How To Be A Postmodern Philosopher
How to think beyond grand narrative
There is but one philosopher who has referred to themselves as being a postmodern philosopher, Richard Rorty. All other philosophers have either not labeled themselves as postmodernists or rejected being postmodernists.
No matter Rorty’s claims about himself, we can reject him as a postmodern philosopher and realize that all other philosophers have been correct in not labeling themselves as postmodernists.
To be a postmodern philosopher means one should never have consistent thought. It is apparent that Rorty’s thought is consistent, and so is the thought of those philosophers who have been labeled as postmodern: Derrida, Lyotard, Baudrillard, Foucault, Deleuze, and I could go on. The point is that while these philosophers might have had changes in their thoughts, they still held periods of consistency. To be postmodern is to reject grand narratives.
Yet, how do we determine if a narrative is grand or petty? Such a matter seems quite subjective; it is, as Zhuangzi points out with ethics, that there is no measuring stick, nor could such a measuring stick be made to determine if a narrative is grand or petty. Thus, the logical extreme conclusion of postmodernism is to reject all narratives.
This is because all narratives from a subjective manner could be labeled as grand. If one wishes to be a postmodern philosopher in its truest radical sense, this would be philosophizing without narratives. But how is one supposed to philosophize without narratives, one must philosophize from the standpoint of erraticism.
To be a postmodern philosopher is to bounce beliefs moment by moment; now I am Epricurean, now I am an anarcho-primitivist, now I am a warmonger, and now I am so on and so forth. A postmodern philosopher holds no belief from moment to moment because this would imply a narrative.
Instead, a postmodern philosopher only holds a belief in a moment and snaps into another belief in the next. We could argue that there is consistency within a given moment, but this is not how we understand consistency with such a conception of consistency, a single breath would be a melody.
Is this form of philosophizing even possible for a person? There is a contingent that wrongfully thinks that Deleuze wants us to be hyper-schizophrenic. But perhaps this misunderstanding of hyper-schizophrenia is possible via a constant schizoanalysis applied in and outside the realm of psychology.
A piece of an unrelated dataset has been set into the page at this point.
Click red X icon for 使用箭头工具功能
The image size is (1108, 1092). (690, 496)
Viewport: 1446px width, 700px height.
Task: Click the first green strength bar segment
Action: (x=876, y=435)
Schizoanalysis is built upon breaking links and flows this analysis overtly rejects consistency and is built to destroy consistency. A postmodern philosopher must, without intention, put out thoughts that are not only disconnected but break any seeming connection between prior presented beliefs. Any philosopher acting with intention would be, by default, narrativizing; a postmodern philosopher must go about stereotyped schizoanalysis unconsciously.
Is such a system humanly possible, perhaps, but is such a system realistically humanly possible, no!
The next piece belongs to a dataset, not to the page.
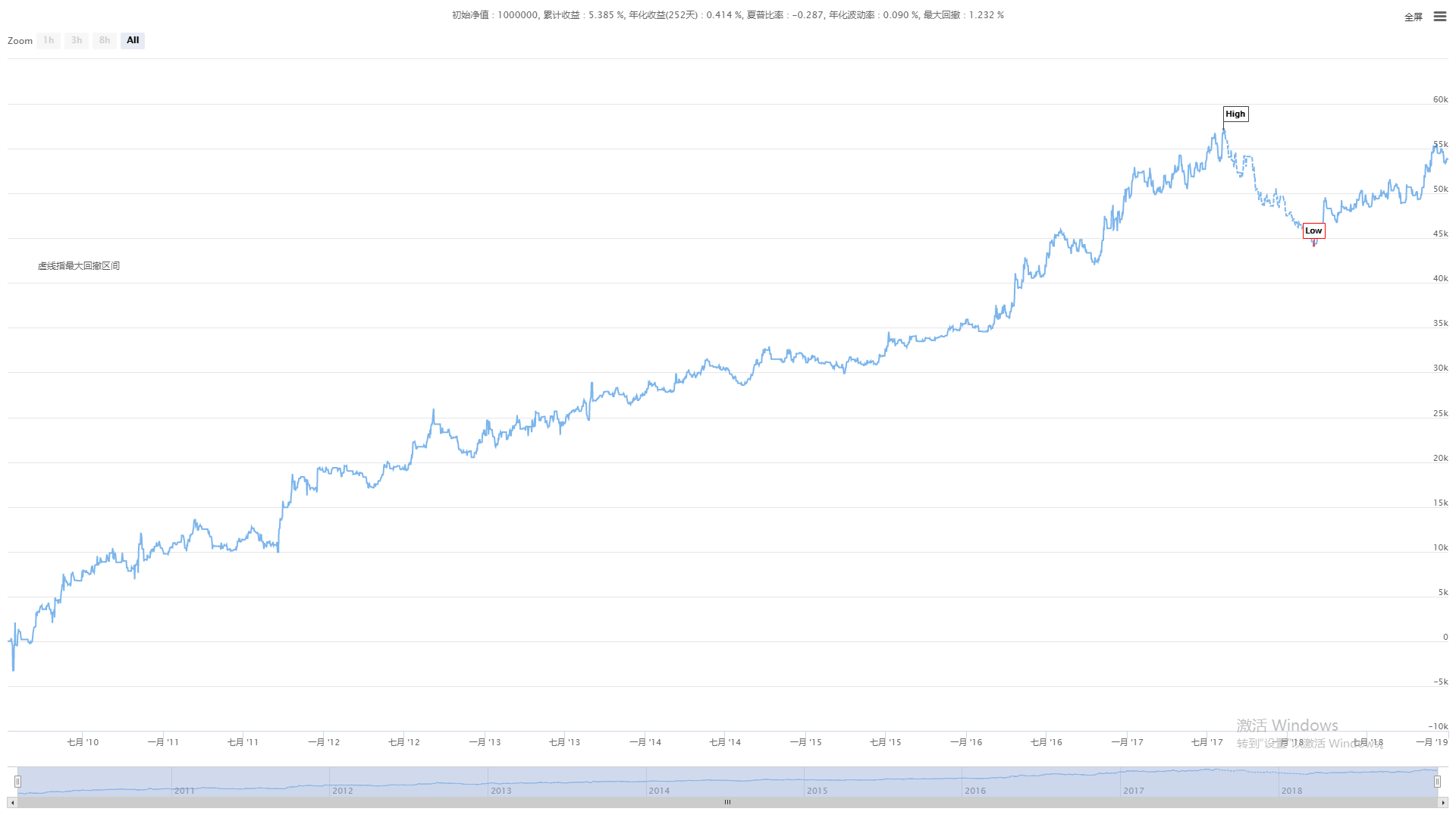Click the 全屏 fullscreen button
The width and height of the screenshot is (1456, 818).
tap(1413, 17)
Thus, there is no guide on how to be a postmodern philosopher. Anyone who tries to become a postmodern philosopher would oxymoronically disallow themselves from being a postmodern philosopher. Instead, one could only be a postmodern philosopher by natural unconscious means.
To be a philosopher without narrativization would mean having an inhuman natural erraticism, this is currently unfounded in any human being. Even the most chaotic philosophers, such as Diogenes the Dog and Zhuangzi, narrativized.
So, there simply is no postmodern philosopher, all philosophers have fallen into grand narratives in some subjective sense. It seems no philosopher can embrace the postmodern state of things, but perhaps this would be the most advisable course of action.